De acordo com seu diretor, Luiz Otávio Pôssas, há a aposta de que eles serão a alimentação do futuro. O executivo não dá mais detalhes sobre como eles seriam vendidos aos humanos - se prontos para o consumo ou necessitando de algum tipo de preparo - e diz que aguarda pela liberação com interesse, mas sem preocupação.
Os preferidos
Estudo comparativo, desenvolvido por Eraldo Neto, Ramos-Elorduy e outros pesquisadores, elencou aspectos nutricionais de insetos comestíveis do México e do Brasil. Destaque para o ditiscídeo Rhantus sp, escaravelho que possui, em 100 gramas de base seca, 71,10 gramas de proteína, 12,26 gramas de fibra bruta, 6,37 gramas de gorduras, 4,60 gramas de sais minerais e 5,64 gramas de glicídios. Em comparação, 100 gramas de alcatra têm 30,4 gramas de proteínas - valor inferior a pelo menos 14 espécies referidas no estudo.

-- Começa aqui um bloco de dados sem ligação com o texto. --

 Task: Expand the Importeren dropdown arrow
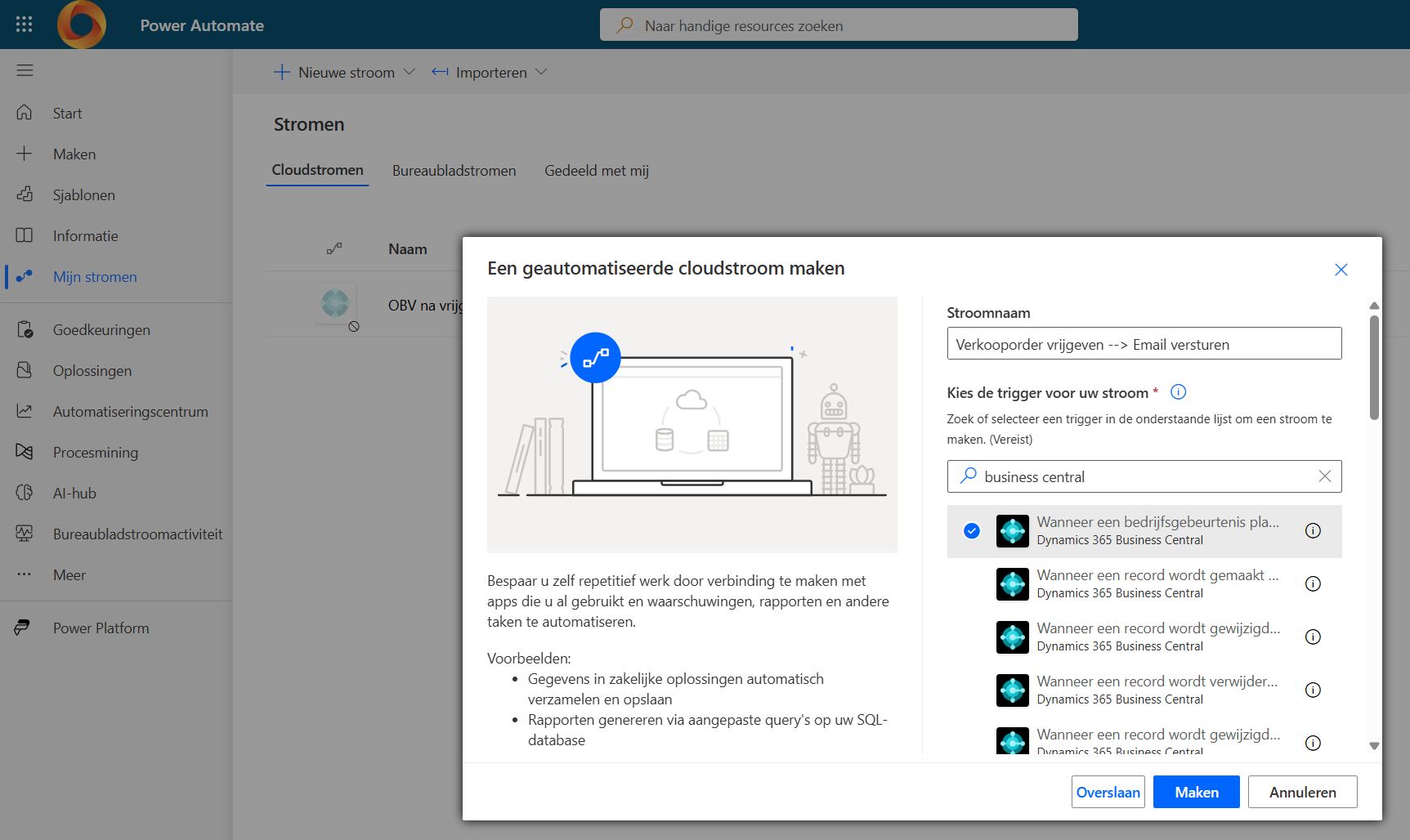541,73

Besouros são os mais consumidos por humanos, mas outros insetos não deixam por menos no quesito proteína, como o gafanhoto-de-perna-vermelha (75,30 gramas de proteína a cada 100 gramas), ovos de percevejo d’água (63,80 gramas), pupas de moscas domésticas (61,54 gramas) e formigas cortadeiras (58,30 gramas).

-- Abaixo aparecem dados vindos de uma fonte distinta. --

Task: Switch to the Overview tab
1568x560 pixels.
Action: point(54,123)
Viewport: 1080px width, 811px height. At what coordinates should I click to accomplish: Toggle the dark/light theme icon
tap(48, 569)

Os números candidatam os insetos a futuros substitutos da carne vermelha. Para quem pensou em compensar na salada, vai faltar proteína: apesar do “esforço” da ervilha (8 gramas/100 gramas), da couve (4 gramas) e do brócolis (3,3 gramas), cenouras, alfaces e cebolas têm apenas um grama de proteína, aproximadamente.
Os vitaminados
Que tal se prevenir da gripe comendo insetos? O verme vermelho do maguey (ou gusano rojo, para os mexicanos) possui 17,58 miligramas de vitamina C a cada 100 gramas - valor próximo ao do mamão. Estima-se que, diariamente, uma pessoa adulta precise de 60 miligramas da vitamina - pouco mais de 300 gramas de vermes. Já como fonte de vitamina D, destaque para o gafanhoto S. histrio, com 164,9 U.I. por 100g - semelhante ao peixe arenque, ao fígado de galinha cozido ou à gema do ovo.
Esse gafanhoto possui também grande quantidade de vitamina B2: 0,67 miligramas /100 gramas). Ele é acompanhado pelo verme vermelho (0,48 miligramas), percevejo Euschistus sp (0,41 miligramas) e vespa Polybia sp (0,40 miligramas). Considerados alimentos ricos em B2, os queijos não superam a marca. O roquefort e o brie, com 0,57 miligramas e 0,52 miligramas, até se aproximam do gafanhoto, enquanto o suíço tem 0,30 miligramas.
Os intragáveis
Mas não dá para sair comendo qualquer inseto. Há determinadas mariposas, borboletas, besouros e formigas que podem provocar bolhas na pele e mucosas e até envenenamento por substâncias tóxicas. “Muitas espécies sequestram toxinas de plantas hospedeiras ou podem produzir suas próprias toxinas, tornando-se não comestíveis”, explica o biólogo Eraldo Neto. Ele também recomenda que, se a pessoa for alérgica ao consumo de camarão ou lagosta, deve ter atenção ao ingerir insetos, pois parece existir alérgenos comuns. Ou seja, você pode ser alérgico à ingestão de escorpiões e não saber disso.
Vantagens
Os insetos são extremamente eficientes na conversão de ração em carne comestível. Na média, podem converter 2 quilos de ração em 1 quilo de massa, enquanto o gado precisa de 8 quilos de ração para produzir 1 quilo de carne. Também criações de gado, aves e porcos liberam mais amônia e até 300 vezes mais óxido nitroso, agravando o efeito estufa.
Segundo Eraldo, essa nocividade, aliada ao desmatamento exigido para o plantio de pasto e todos os implementos agrícolas, faz da criação de insetos uma alternativa ecológica e econômica mais interessante.